● Your goal
In the listing that follows, the lines starting at the one containing "Screen dimensions: 1280x720" and ending at the one containing "Task: Select MwSt.-Produktbuchungsgruppe" are to be returned exactly, both boundary lines included, and no others.

● Supplied data
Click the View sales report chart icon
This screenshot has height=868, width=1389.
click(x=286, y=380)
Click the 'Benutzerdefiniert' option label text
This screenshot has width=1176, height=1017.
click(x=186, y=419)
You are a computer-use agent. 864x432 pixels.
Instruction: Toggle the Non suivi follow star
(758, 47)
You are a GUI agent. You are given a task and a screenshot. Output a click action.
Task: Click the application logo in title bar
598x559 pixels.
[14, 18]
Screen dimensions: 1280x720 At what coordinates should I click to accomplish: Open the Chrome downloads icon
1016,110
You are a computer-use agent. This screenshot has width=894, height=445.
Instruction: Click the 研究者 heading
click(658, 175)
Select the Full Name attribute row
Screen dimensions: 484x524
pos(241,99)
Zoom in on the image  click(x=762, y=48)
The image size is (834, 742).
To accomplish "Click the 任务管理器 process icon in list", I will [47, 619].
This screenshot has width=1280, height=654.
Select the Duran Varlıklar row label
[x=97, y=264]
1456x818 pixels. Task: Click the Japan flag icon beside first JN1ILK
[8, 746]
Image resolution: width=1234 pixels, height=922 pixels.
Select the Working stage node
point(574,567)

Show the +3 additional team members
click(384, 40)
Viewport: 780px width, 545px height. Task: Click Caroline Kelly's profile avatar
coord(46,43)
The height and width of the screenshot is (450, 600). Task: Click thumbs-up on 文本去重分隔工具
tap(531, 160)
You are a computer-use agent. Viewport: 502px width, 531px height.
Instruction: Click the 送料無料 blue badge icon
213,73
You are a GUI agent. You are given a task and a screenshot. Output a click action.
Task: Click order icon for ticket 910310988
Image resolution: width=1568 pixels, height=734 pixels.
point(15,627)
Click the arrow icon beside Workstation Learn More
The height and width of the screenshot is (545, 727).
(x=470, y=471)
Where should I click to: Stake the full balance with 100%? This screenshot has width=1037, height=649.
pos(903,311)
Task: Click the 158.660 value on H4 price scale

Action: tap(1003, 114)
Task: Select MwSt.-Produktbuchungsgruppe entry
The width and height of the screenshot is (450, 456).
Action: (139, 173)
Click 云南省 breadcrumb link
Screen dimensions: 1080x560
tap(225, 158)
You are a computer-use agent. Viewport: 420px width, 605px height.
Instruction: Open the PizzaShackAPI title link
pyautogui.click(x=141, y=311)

● Answer space
Screen dimensions: 1280x720 At what coordinates should I click to accomplish: Open the Chrome downloads icon
1016,110
You are a computer-use agent. This screenshot has width=894, height=445.
Instruction: Click the 研究者 heading
click(658, 175)
Select the Full Name attribute row
Screen dimensions: 484x524
pos(241,99)
Zoom in on the image  click(x=762, y=48)
The image size is (834, 742).
To accomplish "Click the 任务管理器 process icon in list", I will [47, 619].
This screenshot has width=1280, height=654.
Select the Duran Varlıklar row label
[x=97, y=264]
1456x818 pixels. Task: Click the Japan flag icon beside first JN1ILK
[8, 746]
Image resolution: width=1234 pixels, height=922 pixels.
Select the Working stage node
point(574,567)

Show the +3 additional team members
click(384, 40)
Viewport: 780px width, 545px height. Task: Click Caroline Kelly's profile avatar
coord(46,43)
The height and width of the screenshot is (450, 600). Task: Click thumbs-up on 文本去重分隔工具
tap(531, 160)
You are a computer-use agent. Viewport: 502px width, 531px height.
Instruction: Click the 送料無料 blue badge icon
213,73
You are a GUI agent. You are given a task and a screenshot. Output a click action.
Task: Click order icon for ticket 910310988
Image resolution: width=1568 pixels, height=734 pixels.
point(15,627)
Click the arrow icon beside Workstation Learn More
The height and width of the screenshot is (545, 727).
(x=470, y=471)
Where should I click to: Stake the full balance with 100%? This screenshot has width=1037, height=649.
pos(903,311)
Task: Click the 158.660 value on H4 price scale

Action: tap(1003, 114)
Task: Select MwSt.-Produktbuchungsgruppe entry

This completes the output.